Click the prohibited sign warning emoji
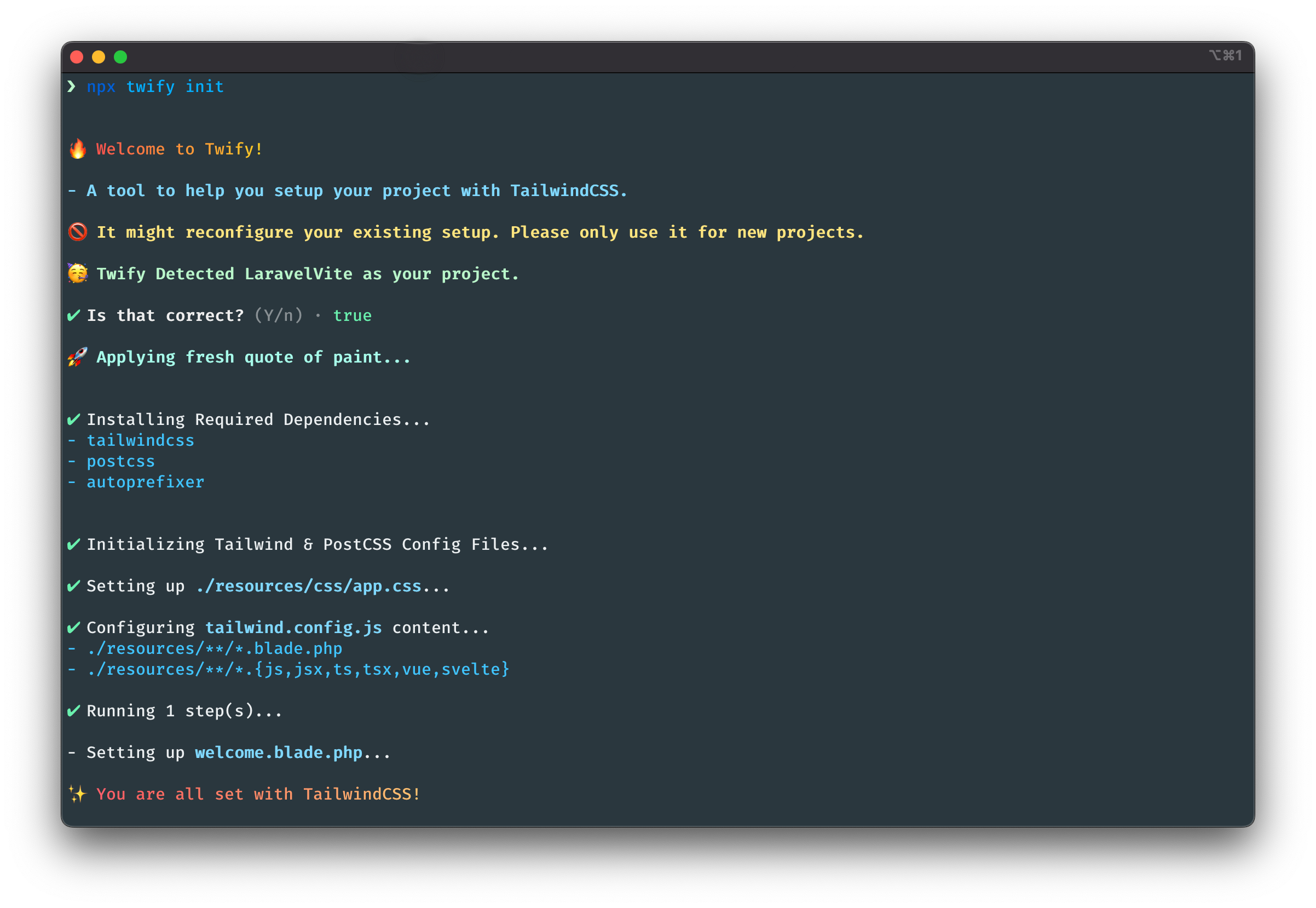The width and height of the screenshot is (1316, 908). point(77,232)
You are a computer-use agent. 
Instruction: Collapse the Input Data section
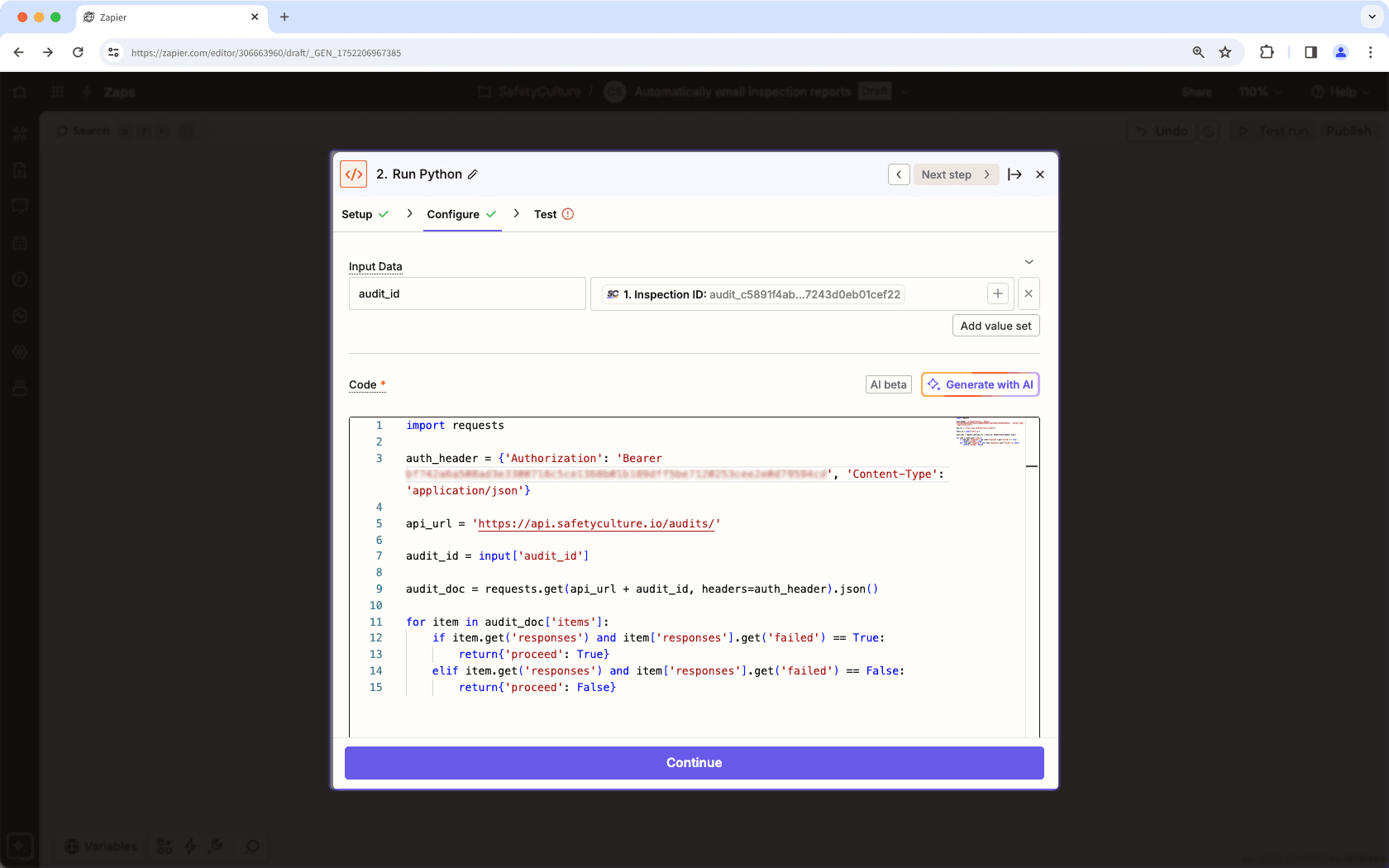click(1029, 261)
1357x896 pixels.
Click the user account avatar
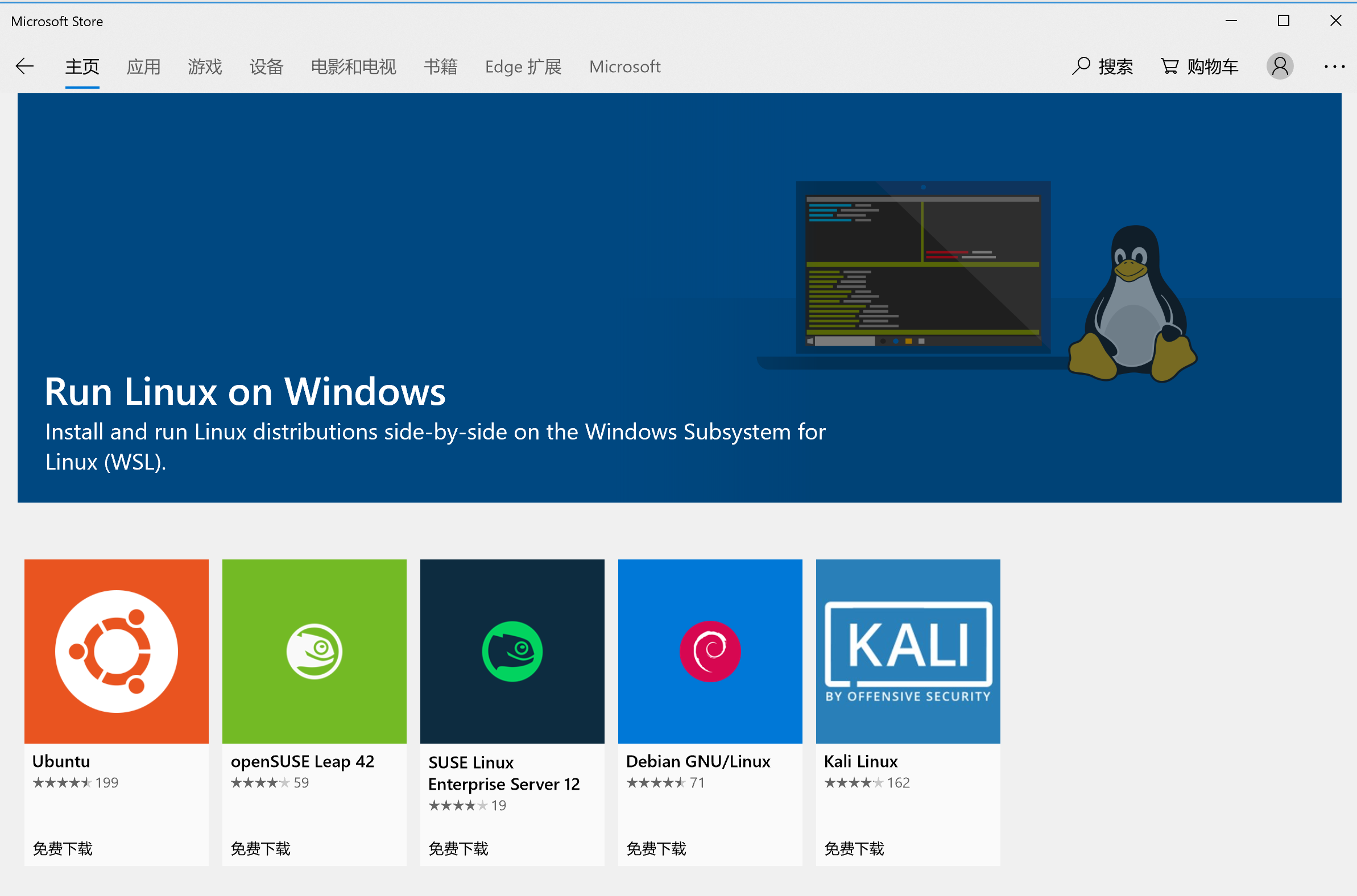click(1280, 67)
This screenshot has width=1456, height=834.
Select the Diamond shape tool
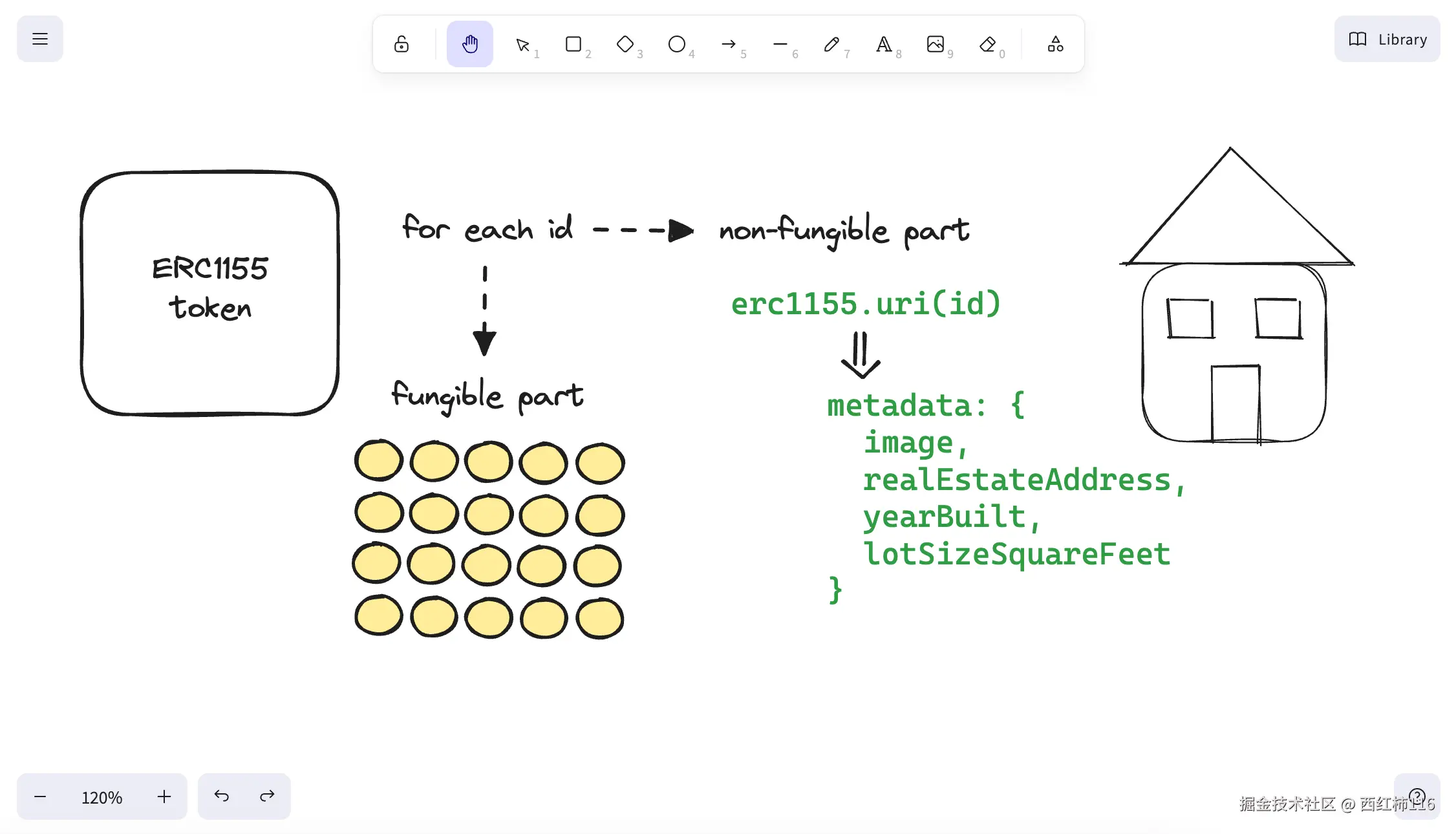pos(625,44)

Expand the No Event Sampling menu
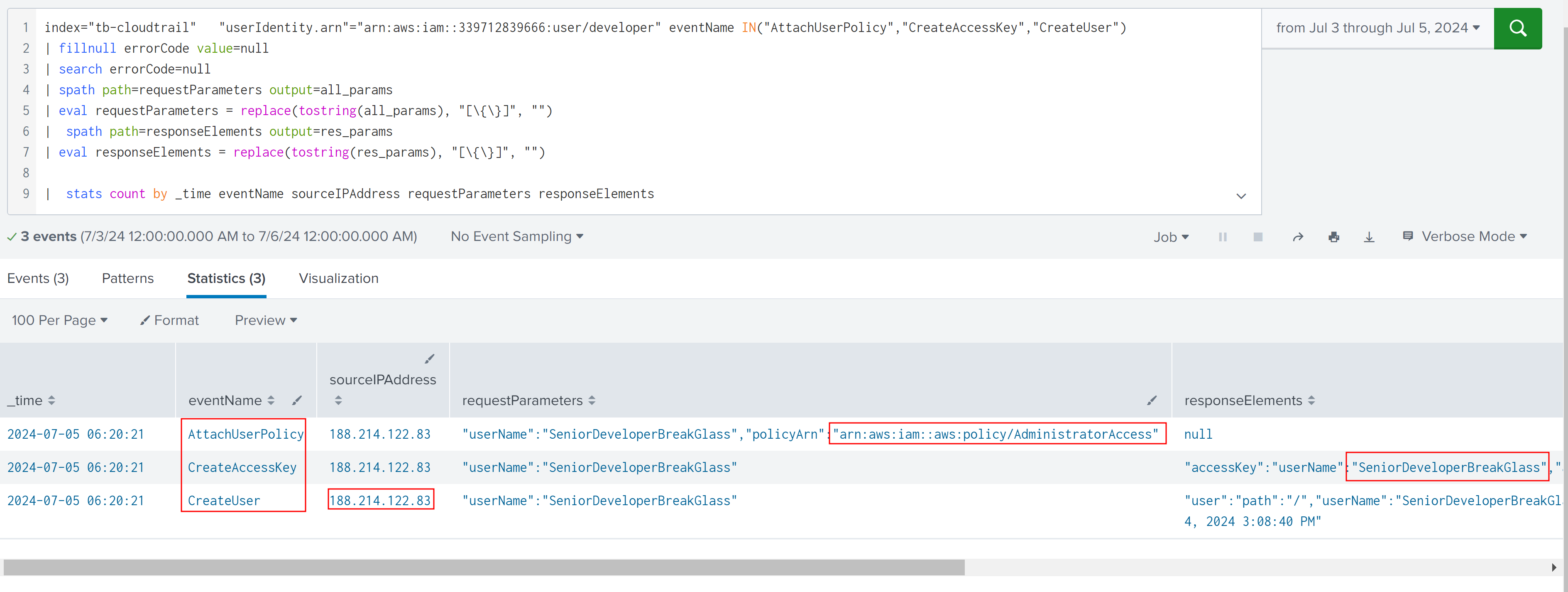pyautogui.click(x=516, y=236)
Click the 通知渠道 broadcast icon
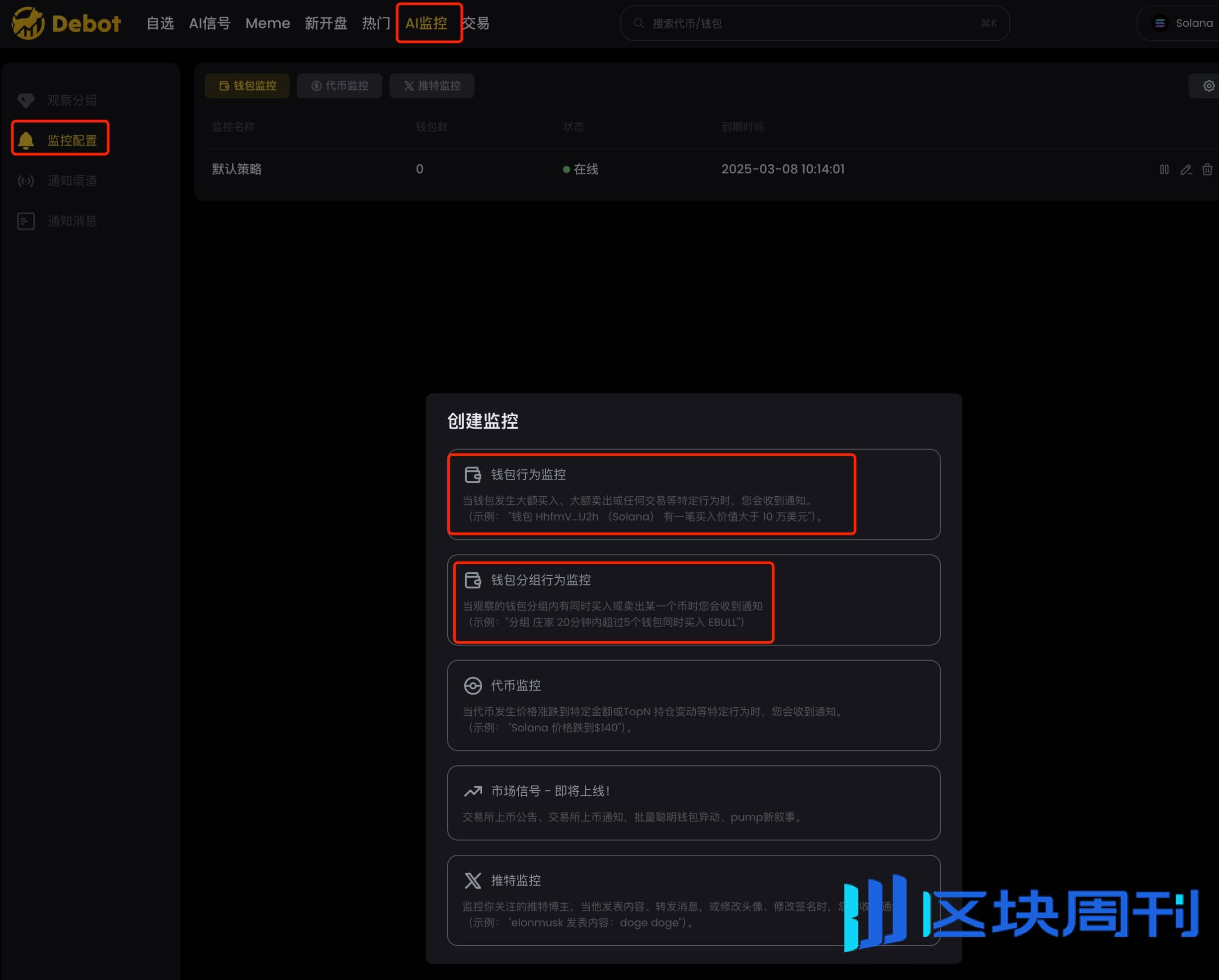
____________
*Task goal*.
Please print the lines from the one holding "Expand the No Event Sampling menu" through the end of the records above, unchanged and with the pictures left out.

*Response area*.
Expand the No Event Sampling menu
pyautogui.click(x=516, y=236)
Click the 通知渠道 broadcast icon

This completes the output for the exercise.